> _ACTIVITY_:
Copy the records below word for word, everything from the line containing "Find the location of a particular element. This" down to the line containing "Image resolution: width=1429", with both of those lines included.

# # # # #

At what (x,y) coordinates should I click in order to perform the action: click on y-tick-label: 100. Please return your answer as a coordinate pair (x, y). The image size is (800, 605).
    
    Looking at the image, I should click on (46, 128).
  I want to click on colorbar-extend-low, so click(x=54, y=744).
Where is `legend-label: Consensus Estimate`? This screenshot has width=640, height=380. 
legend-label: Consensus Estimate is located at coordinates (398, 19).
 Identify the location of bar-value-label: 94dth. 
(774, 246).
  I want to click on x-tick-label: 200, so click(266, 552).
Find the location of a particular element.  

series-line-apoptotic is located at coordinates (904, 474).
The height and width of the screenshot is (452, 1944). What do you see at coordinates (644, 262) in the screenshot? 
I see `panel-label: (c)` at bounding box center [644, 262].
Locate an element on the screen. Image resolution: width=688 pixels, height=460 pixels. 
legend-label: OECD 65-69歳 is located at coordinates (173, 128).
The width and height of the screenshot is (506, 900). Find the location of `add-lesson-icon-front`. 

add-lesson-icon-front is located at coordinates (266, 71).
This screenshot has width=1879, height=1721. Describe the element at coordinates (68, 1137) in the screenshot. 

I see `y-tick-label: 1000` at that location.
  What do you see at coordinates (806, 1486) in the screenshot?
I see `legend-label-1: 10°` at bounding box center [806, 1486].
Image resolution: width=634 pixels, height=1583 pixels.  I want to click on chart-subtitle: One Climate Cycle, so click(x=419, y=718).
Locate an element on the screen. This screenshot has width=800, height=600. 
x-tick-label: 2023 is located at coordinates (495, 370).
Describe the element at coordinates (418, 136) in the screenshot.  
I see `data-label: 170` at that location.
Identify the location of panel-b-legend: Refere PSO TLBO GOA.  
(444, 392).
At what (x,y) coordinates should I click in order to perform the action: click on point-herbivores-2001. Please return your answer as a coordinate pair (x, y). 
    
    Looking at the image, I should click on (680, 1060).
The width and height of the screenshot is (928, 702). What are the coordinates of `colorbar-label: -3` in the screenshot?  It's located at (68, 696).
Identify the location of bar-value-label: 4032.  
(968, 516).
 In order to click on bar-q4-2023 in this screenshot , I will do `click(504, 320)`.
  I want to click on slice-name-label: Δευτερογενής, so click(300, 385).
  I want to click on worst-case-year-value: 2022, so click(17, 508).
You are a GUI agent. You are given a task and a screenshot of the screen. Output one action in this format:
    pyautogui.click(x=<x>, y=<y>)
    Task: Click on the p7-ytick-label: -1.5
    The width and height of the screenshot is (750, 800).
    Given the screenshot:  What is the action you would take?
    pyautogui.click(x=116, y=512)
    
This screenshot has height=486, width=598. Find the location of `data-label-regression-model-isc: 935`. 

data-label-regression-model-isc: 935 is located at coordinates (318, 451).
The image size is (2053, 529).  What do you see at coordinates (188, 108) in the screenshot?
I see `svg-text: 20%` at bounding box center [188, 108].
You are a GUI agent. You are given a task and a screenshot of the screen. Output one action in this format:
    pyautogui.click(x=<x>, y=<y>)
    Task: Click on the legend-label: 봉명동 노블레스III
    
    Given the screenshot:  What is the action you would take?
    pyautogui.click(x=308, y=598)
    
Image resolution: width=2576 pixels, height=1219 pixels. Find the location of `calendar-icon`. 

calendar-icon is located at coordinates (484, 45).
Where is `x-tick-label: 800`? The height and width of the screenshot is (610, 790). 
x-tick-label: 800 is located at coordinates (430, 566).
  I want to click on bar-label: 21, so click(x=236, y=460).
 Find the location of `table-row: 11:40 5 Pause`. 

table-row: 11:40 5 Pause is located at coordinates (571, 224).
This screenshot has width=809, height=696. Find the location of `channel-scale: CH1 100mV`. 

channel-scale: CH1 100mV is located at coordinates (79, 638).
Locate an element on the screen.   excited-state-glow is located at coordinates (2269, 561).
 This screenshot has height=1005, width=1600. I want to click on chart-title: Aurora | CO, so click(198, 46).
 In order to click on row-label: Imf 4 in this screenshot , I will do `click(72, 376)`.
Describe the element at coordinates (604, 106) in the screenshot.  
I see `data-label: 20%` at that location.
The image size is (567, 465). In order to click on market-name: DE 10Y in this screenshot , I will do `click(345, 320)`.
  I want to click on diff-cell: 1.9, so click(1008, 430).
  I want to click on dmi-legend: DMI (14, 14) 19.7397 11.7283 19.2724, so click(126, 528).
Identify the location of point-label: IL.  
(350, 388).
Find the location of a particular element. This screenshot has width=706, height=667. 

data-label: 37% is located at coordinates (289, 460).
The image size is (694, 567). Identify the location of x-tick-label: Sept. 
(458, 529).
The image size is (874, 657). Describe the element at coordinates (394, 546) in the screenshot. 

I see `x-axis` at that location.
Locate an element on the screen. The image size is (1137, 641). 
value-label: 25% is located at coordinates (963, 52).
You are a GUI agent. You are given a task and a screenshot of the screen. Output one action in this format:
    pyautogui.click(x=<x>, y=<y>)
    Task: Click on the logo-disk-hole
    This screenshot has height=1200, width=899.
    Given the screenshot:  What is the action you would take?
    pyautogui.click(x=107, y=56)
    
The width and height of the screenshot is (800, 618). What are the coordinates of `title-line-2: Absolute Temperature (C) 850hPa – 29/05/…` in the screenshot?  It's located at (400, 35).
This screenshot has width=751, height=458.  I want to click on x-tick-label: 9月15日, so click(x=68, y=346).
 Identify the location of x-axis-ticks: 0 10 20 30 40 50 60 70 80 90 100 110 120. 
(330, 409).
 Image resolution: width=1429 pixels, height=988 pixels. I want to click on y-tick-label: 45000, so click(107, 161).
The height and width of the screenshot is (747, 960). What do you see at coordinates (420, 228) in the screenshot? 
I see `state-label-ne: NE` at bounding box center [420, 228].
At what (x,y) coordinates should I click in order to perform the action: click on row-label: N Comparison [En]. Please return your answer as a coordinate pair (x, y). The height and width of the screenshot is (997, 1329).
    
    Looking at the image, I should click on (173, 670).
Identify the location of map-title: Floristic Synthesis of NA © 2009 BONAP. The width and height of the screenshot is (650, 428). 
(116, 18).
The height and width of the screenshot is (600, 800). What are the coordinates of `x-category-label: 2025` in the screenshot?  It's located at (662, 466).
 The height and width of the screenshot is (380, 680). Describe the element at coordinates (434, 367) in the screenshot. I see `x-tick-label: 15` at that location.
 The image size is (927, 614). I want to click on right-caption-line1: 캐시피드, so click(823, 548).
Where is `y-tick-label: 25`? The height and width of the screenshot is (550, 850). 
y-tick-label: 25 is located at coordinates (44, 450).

# # # # #

> _WORKED SOLUTION_:
Find the location of a particular element. This screenshot has width=706, height=667. 

data-label: 37% is located at coordinates (289, 460).
The image size is (694, 567). Identify the location of x-tick-label: Sept. 
(458, 529).
The image size is (874, 657). Describe the element at coordinates (394, 546) in the screenshot. 

I see `x-axis` at that location.
Locate an element on the screen. The image size is (1137, 641). 
value-label: 25% is located at coordinates (963, 52).
You are a GUI agent. You are given a task and a screenshot of the screen. Output one action in this format:
    pyautogui.click(x=<x>, y=<y>)
    Task: Click on the logo-disk-hole
    This screenshot has height=1200, width=899.
    Given the screenshot:  What is the action you would take?
    pyautogui.click(x=107, y=56)
    
The width and height of the screenshot is (800, 618). What are the coordinates of `title-line-2: Absolute Temperature (C) 850hPa – 29/05/…` in the screenshot?  It's located at (400, 35).
This screenshot has width=751, height=458.  I want to click on x-tick-label: 9月15日, so click(x=68, y=346).
 Identify the location of x-axis-ticks: 0 10 20 30 40 50 60 70 80 90 100 110 120. 
(330, 409).
 Image resolution: width=1429 pixels, height=988 pixels. I want to click on y-tick-label: 45000, so click(107, 161).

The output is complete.